▶ Exercise aim:
Could you set down exactly the lines in the records below between the line holding "Open the Доска лидеров tab" and the line holding "Task: Open Marketing using the megaphone icon", inclusive?

▶ Records shown:
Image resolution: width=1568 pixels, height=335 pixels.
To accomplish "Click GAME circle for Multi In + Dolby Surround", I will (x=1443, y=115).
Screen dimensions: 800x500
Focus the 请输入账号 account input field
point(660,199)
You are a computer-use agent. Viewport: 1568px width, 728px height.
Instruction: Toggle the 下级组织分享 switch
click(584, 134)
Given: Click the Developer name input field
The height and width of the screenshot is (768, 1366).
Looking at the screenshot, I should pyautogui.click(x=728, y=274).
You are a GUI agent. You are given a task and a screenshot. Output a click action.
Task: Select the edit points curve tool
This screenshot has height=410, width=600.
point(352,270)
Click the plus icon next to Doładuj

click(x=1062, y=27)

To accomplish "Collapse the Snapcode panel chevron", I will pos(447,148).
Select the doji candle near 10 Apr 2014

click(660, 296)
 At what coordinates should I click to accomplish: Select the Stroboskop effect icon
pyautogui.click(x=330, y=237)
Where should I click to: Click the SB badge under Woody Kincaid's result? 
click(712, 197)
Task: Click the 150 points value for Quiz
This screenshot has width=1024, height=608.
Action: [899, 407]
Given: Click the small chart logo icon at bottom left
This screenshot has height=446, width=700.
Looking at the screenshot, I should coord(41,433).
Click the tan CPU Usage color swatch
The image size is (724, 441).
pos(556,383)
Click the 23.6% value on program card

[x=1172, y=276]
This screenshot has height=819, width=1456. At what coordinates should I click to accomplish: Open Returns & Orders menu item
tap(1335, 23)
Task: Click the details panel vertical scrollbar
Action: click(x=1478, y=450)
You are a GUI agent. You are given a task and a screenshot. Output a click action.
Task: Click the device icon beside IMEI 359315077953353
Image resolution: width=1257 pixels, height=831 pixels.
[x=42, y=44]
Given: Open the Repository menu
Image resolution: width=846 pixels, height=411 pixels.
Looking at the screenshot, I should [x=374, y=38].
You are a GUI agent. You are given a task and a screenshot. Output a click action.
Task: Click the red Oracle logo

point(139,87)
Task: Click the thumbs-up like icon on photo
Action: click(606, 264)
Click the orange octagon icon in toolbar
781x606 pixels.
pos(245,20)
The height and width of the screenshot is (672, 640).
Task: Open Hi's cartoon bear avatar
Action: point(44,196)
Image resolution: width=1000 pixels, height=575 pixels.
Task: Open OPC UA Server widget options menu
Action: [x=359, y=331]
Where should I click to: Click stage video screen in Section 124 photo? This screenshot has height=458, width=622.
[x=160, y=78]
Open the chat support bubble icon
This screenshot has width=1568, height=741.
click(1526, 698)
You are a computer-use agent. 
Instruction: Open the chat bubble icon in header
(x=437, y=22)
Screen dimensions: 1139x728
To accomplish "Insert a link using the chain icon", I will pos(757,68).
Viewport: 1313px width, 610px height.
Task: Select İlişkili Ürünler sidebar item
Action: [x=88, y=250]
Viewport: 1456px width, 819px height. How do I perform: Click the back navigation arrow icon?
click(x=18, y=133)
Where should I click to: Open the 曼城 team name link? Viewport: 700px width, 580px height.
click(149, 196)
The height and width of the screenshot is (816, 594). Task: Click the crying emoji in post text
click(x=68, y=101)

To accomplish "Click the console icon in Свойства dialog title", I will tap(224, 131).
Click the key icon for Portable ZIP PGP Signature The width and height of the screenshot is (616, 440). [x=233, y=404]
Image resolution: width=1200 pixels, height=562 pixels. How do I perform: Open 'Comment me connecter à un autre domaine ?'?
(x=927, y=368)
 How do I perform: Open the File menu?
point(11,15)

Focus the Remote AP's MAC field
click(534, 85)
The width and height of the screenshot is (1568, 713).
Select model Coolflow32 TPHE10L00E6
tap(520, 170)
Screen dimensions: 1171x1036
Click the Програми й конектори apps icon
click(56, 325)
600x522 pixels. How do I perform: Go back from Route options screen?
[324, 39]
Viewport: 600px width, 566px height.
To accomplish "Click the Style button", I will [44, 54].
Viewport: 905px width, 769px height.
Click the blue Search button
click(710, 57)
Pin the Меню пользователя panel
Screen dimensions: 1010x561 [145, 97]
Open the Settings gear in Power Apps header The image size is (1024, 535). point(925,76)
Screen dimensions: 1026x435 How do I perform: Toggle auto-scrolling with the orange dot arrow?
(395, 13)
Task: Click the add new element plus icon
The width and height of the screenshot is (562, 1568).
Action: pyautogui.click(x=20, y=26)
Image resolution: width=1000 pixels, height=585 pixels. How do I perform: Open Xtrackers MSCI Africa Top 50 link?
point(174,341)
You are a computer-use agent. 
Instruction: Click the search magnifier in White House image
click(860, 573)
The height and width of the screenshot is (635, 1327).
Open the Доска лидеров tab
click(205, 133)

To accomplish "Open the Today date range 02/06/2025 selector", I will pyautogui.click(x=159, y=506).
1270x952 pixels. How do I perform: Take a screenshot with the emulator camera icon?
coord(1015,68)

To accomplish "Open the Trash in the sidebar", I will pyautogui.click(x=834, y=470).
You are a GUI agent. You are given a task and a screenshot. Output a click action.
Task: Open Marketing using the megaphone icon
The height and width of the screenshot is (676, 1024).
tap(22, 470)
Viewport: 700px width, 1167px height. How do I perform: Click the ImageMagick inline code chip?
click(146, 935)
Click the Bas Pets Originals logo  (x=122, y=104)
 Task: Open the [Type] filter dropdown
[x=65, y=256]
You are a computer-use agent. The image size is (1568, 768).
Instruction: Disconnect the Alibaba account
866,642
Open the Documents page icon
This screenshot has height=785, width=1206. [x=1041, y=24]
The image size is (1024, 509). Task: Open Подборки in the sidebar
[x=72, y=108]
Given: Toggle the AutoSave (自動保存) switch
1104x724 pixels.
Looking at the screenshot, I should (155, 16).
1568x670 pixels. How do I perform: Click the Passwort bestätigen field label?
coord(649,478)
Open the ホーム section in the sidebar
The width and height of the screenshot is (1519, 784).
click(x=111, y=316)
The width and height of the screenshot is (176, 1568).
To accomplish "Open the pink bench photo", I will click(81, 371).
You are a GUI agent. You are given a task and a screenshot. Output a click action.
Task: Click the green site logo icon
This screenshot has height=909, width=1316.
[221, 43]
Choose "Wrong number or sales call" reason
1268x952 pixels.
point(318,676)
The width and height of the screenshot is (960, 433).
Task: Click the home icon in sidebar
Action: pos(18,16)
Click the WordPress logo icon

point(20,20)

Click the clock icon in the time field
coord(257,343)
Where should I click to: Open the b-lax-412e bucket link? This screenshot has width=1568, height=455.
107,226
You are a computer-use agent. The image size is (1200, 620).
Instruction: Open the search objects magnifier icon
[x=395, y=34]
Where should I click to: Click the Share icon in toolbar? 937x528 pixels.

▶ Exercise solution:
Open the Доска лидеров tab
click(205, 133)

To accomplish "Open the Today date range 02/06/2025 selector", I will pyautogui.click(x=159, y=506).
1270x952 pixels. How do I perform: Take a screenshot with the emulator camera icon?
coord(1015,68)

To accomplish "Open the Trash in the sidebar", I will pyautogui.click(x=834, y=470).
You are a GUI agent. You are given a task and a screenshot. Output a click action.
Task: Open Marketing using the megaphone icon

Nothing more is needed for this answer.